Enabling Job accounting for SLURM with Azure Cyclecloud 8.2 and Azure MariaDB database
Overview
SLURM, the Simple Linux Utility for Resource Management, is an open-source cluster resource management and job scheduler. This package contains also SlurmDBD (Slurm Database Daemon) that can be used to securely manage the accounting data for several Slurm clusters in a central location. Slurm can be configured to collect accounting information for every job and user. Accounting records can be written to a simple text file or a database. Information is available about both currently executing jobs and jobs which have already terminated. The sacct command can report resource usage for running or terminated jobs including individual tasks, which can be useful to detect load imbalance between the tasks.
From Azure cyclecloud 8.1.0 onwards Slurm template supports enabling SlurmDBD on Slurm 20.11+. This blog will give you the information about how to enable SLURM job accounting with Azure Cyclecloud and Azure MariaDB instance.
Architecture:
Prerequisites:
This blog post assumes that you have access to Azure Cyclecloud 8.2 and Azure Managed MariaDB Instance for setting up the Slurm cluster and SlurmDBD configuration.

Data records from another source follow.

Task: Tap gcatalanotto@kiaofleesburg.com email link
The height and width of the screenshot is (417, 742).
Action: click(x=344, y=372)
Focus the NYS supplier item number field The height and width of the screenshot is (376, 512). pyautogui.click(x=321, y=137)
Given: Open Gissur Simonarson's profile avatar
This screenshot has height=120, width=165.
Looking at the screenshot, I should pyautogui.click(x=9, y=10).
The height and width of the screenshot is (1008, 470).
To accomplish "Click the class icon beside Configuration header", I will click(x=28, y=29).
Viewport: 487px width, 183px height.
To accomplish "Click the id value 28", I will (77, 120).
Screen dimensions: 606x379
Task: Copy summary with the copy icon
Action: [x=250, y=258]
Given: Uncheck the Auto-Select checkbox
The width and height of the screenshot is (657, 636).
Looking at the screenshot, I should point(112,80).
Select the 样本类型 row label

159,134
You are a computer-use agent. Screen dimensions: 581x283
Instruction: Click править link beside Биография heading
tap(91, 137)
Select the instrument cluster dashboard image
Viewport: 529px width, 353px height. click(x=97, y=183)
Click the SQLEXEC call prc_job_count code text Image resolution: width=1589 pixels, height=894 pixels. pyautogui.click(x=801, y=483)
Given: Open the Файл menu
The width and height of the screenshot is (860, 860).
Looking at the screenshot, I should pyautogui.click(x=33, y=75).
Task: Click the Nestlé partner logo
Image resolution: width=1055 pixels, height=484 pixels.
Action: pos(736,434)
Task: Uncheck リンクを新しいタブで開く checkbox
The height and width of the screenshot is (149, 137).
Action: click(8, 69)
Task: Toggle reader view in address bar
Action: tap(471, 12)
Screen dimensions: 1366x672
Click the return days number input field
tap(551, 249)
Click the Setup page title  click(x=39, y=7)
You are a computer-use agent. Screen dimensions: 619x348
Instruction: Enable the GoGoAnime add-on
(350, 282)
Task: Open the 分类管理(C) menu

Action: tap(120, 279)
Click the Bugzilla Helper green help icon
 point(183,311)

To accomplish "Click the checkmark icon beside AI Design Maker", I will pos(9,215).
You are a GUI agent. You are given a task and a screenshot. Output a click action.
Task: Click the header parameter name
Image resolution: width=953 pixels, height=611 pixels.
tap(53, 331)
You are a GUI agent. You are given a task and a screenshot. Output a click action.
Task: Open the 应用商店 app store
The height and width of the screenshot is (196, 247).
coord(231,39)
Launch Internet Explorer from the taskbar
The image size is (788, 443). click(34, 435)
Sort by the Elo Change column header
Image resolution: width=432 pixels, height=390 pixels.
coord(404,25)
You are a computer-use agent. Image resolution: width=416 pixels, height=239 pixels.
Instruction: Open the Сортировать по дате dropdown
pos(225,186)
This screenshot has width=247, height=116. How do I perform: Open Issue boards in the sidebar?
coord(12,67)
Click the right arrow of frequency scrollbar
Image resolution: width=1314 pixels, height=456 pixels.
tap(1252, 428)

If you don't, please refer the following Azure CycleCloud Documentation and Azure Database for MariaDB documentation
Solution:
Here are the steps to integrate slurm job accounting in Azure Cyclecloud.
- First, you need to have a managed MariaDB database instance for job accounting as Cyclecloud expect a DB URL for job accounting. Slurm uses MariaDB for writing the job accounting information.
Please note, the "#" character is not permitted to use by Slurm DBD to access MariaDB, so make sure the MariaDB admin password does not contains "#".
2. Once the MariaDB instance is spun up, you have all the required information to fill in to enable job accounting feature in Cyclecloud portal.
- You need to update the VNET rules with the scheduler virtual network in the MariaDB connection security settings for accessing the MariaDB from the scheduler node (slurmdbd daemon will be running in scheduler node and it uses Managed Azure MariaDB as the Database).
- After setting up the MariaDB we could add the DB information in the Advanced Settings section of the Cyclecloud's Slurm cluster. Select “Job Accounting”, Enter the DB information and save and start the cluster.
- Once the cluster is up, run a sample job and check sacct to see the job accounting functionality.
You could pass many parameters to sacct to get the required accounting information from SlurmDBD.
Example – finding a start and end time of job in given time period.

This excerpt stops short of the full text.